Abstract

Introduction: Anticoagulation in patients with acute intracranial hemorrhage (ICH) and mechanical heart valves (MHV) is often held to mitigate the risk of ICH expansion or recurrence; however there exists a competing risk of acute ischemic stroke (AIS). Optimal timing to resume anticoagulation after ICH remains uncertain. Methods: We retrospectively studied ICH patients with MHV at two academic hospitals from April, 2000-August, 2018. The primary outcome was a composite endpoint of symptomatic hematoma expansion or new ICH, AIS, and intracardiac thrombus up to 30 days post-ICH. The exposure was timing of re-initiation of anticoagulation classified as early if therapeutic anticoagulation was resumed up to 7 days after ICH; late if ≥7 and up to 30 days after ICH; and never if not resumed or resumed after 30-days post-ICH. Cox proportional hazard models were built adjusted for age, sex, and covariates significantly different in univariate analysis at a pre-specified p-value threshold of 0.05. Results: We identified 184 patients with ICH and MHV (65 anticoagulated early, 100 resumed late, 19 not resumed by day 30 post-ICH). We observed 12 AIS, 16 new ICH, and 6 intracardiac thromboses. The mean time from ICH to anticoagulation in the cohort was 12.7 days.

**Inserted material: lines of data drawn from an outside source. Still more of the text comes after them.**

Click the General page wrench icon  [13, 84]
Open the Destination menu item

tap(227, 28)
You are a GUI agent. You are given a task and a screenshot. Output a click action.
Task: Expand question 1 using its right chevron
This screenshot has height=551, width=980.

Patients resumed early versus late were more likely to have atrial fibrillation (62% versus 42%), and less likely to be reversed (75% versus 94%), to undergo hematoma evacuation (23% versus 43%), have midline shift (27% versus 52.9%), and to have intracerebral involvement (26% versus 49%). There was no significant difference in the hazard of AIS, new or symptomatic ICH expansion, or the composite outcome among those resumed early versus late. Patients not resumed within 30 days post-ICH had a significantly higher risk of AIS compared to those resumed within 30 days (HR 15.9; 95% C.I.1.9-129.7, p=0.0098). Discussion: In this study of ICH patients with MHV, there was no difference in the 30-day thrombotic and hemorrhagic brain-related outcomes in patients anticoagulated within 7 days versus 7-30 days. Withholding anticoagulation within the first 30 days was associated with a significantly higher risk of AIS. Our findings provide a discrete time window to guide resumption of anticoagulation in MHV patients with ICH.